Impact on Patient Access
The study’s senior author, Kristen Bibbins-Domingo, MD, explained to Medscape that, “Our study does not address whether one should prescribe these medications. The evidence suggests these drugs are highly effective at lowering LDL cholesterol and thus are potentially very important therapeutics for many people.” Yet cost-effectiveness data may well exacerbate the access barriersthat already plague patients.
Several health plans have implemented extensive prior authorization and re-authorization processes for PCSK9 inhibitors, some of which include step therapy or “fail first” requirements. Express Scripts, for example, introduced last year its Cholesterol Care Value Program, which requires extensive documentation to make sure that only the “right patients” receive the breakthrough treatments. The company’s vice president later reported that the company and insurers had rejected “a surprisingly high number of prescriptions” for PCSK9 inhibitors.

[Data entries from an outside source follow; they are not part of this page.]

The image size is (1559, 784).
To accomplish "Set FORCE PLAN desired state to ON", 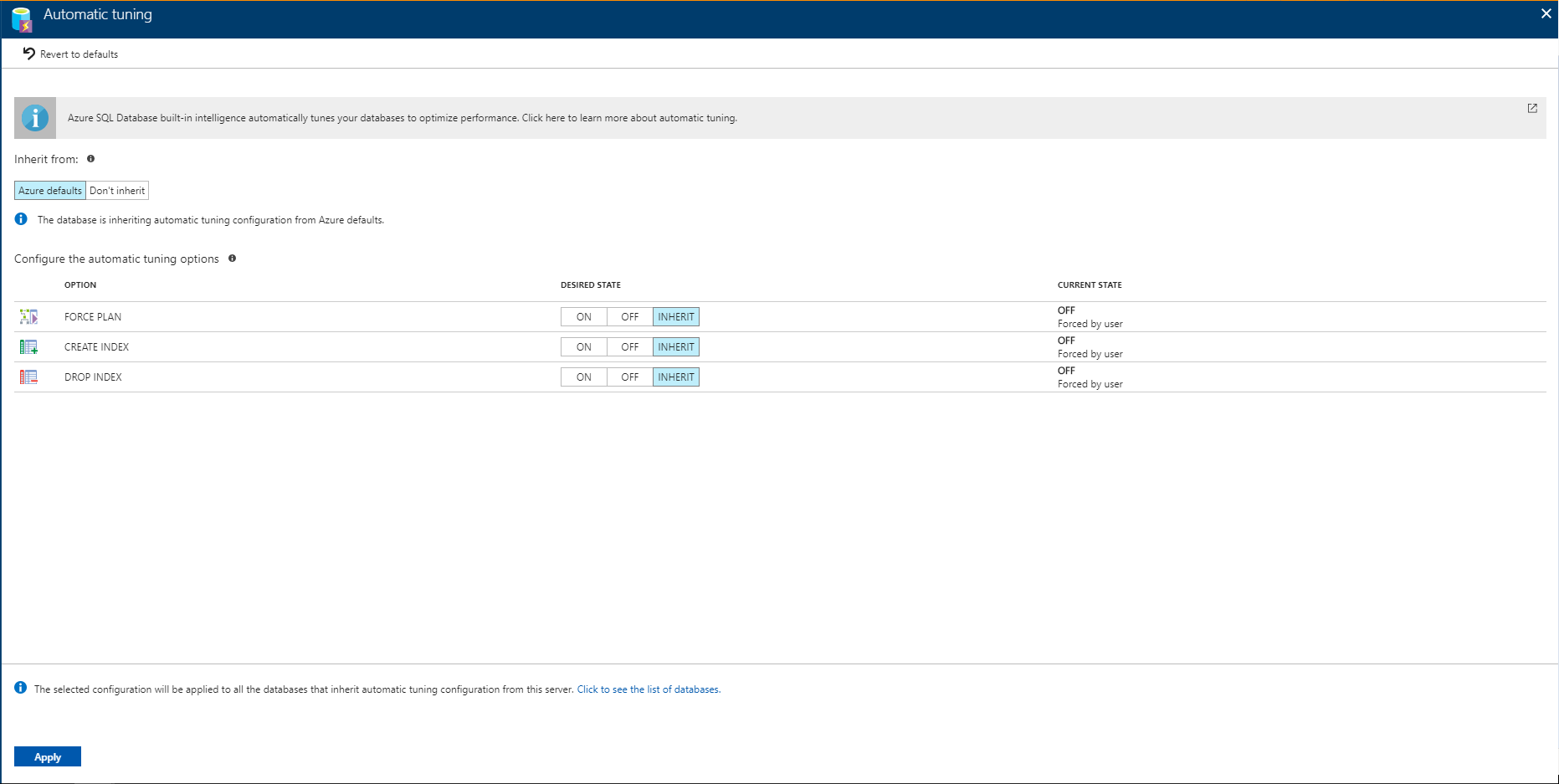I will [x=583, y=316].
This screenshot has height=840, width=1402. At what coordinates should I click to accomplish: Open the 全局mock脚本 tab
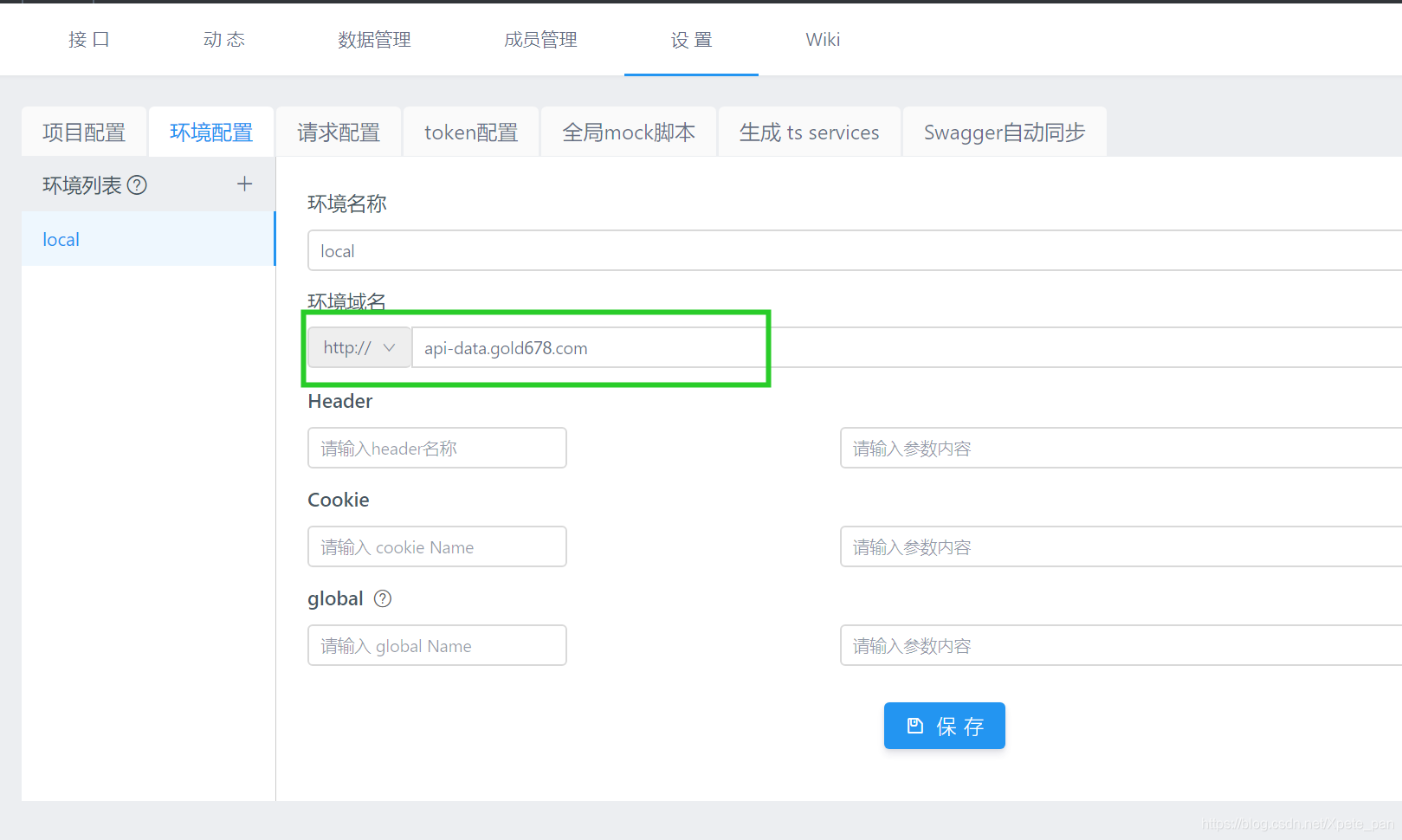coord(629,132)
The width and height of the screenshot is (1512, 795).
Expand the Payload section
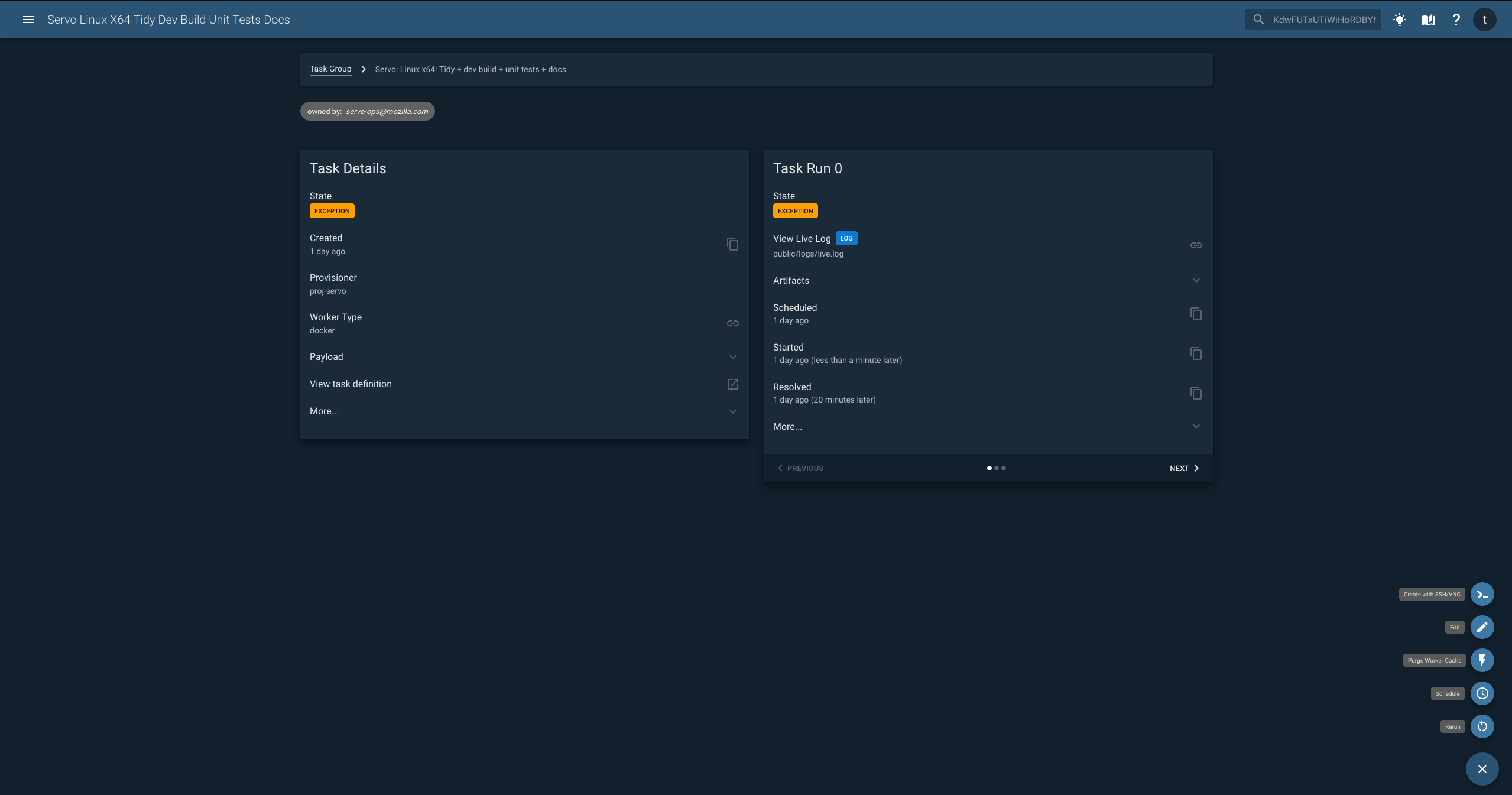point(732,357)
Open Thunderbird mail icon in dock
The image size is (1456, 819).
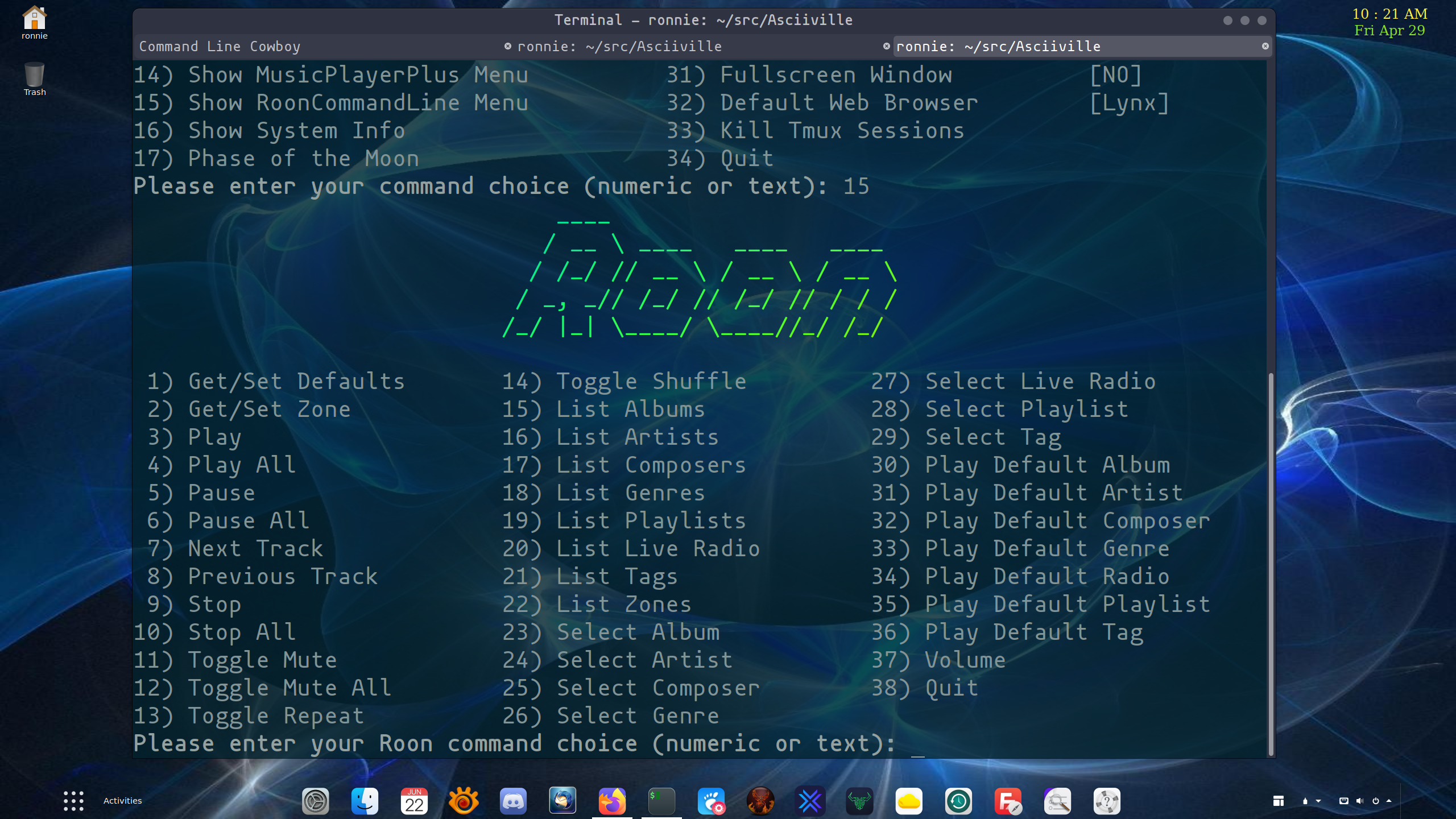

As a preventive cardiologist and cholesterol expert, Seth Baum, MD, explained, “Inaccurate and misleading data are shaping a false narrative about PCSK9 inhibitors’ impact on health care spending. The real story is this: Patients who need these treatments and who qualify for them under the FDA’s indication are being inappropriately denied coverage by health plans that prioritize budget goals over patient health. The patient-doctor relationship is being undermined by those who care more about the bottom line than our patients’ well-being.”